## Problem statement
Nothing in the records may change. Output them all exactly.

** Records for the task follows **

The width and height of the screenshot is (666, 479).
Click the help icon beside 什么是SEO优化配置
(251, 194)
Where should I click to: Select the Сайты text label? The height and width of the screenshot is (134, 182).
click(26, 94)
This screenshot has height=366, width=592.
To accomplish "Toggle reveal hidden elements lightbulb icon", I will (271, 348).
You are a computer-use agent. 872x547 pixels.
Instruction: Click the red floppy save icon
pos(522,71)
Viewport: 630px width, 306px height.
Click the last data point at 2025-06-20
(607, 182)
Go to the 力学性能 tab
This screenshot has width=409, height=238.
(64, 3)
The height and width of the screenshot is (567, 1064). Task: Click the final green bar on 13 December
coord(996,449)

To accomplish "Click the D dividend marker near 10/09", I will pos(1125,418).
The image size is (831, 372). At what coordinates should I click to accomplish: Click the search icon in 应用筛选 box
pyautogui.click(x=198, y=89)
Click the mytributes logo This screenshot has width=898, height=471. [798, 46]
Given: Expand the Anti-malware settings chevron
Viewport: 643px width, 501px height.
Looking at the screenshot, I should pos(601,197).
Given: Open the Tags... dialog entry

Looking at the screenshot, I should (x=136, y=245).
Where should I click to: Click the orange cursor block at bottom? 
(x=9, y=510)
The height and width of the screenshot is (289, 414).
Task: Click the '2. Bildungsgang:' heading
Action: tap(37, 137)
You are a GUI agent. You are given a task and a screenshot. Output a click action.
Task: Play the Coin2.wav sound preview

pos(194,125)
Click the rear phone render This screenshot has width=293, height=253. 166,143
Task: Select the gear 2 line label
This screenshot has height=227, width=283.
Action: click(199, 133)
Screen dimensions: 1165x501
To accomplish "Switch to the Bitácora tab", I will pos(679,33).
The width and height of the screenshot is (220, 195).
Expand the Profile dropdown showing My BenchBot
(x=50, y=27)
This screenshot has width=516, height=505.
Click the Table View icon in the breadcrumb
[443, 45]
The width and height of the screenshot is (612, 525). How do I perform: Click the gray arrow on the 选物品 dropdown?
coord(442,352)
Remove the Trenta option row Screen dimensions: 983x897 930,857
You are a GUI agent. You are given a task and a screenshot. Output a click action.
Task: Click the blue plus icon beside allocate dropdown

** End of Records for the task **

## Answer to the problem
The width and height of the screenshot is (666, 479).
Click the help icon beside 什么是SEO优化配置
(251, 194)
Where should I click to: Select the Сайты text label? The height and width of the screenshot is (134, 182).
click(26, 94)
This screenshot has height=366, width=592.
To accomplish "Toggle reveal hidden elements lightbulb icon", I will (271, 348).
You are a computer-use agent. 872x547 pixels.
Instruction: Click the red floppy save icon
pos(522,71)
Viewport: 630px width, 306px height.
Click the last data point at 2025-06-20
(607, 182)
Go to the 力学性能 tab
This screenshot has width=409, height=238.
(64, 3)
The height and width of the screenshot is (567, 1064). Task: Click the final green bar on 13 December
coord(996,449)

To accomplish "Click the D dividend marker near 10/09", I will pos(1125,418).
The image size is (831, 372). At what coordinates should I click to accomplish: Click the search icon in 应用筛选 box
pyautogui.click(x=198, y=89)
Click the mytributes logo This screenshot has width=898, height=471. [798, 46]
Given: Expand the Anti-malware settings chevron
Viewport: 643px width, 501px height.
Looking at the screenshot, I should pos(601,197).
Given: Open the Tags... dialog entry

Looking at the screenshot, I should (x=136, y=245).
Where should I click to: Click the orange cursor block at bottom? 
(x=9, y=510)
The height and width of the screenshot is (289, 414).
Task: Click the '2. Bildungsgang:' heading
Action: tap(37, 137)
You are a GUI agent. You are given a task and a screenshot. Output a click action.
Task: Play the Coin2.wav sound preview

pos(194,125)
Click the rear phone render This screenshot has width=293, height=253. 166,143
Task: Select the gear 2 line label
This screenshot has height=227, width=283.
Action: click(199, 133)
Screen dimensions: 1165x501
To accomplish "Switch to the Bitácora tab", I will pos(679,33).
The width and height of the screenshot is (220, 195).
Expand the Profile dropdown showing My BenchBot
(x=50, y=27)
This screenshot has width=516, height=505.
Click the Table View icon in the breadcrumb
[443, 45]
The width and height of the screenshot is (612, 525). How do I perform: Click the gray arrow on the 选物品 dropdown?
coord(442,352)
Remove the Trenta option row Screen dimensions: 983x897 930,857
You are a GUI agent. You are given a task and a screenshot. Output a click action.
Task: Click the blue plus icon beside allocate dropdown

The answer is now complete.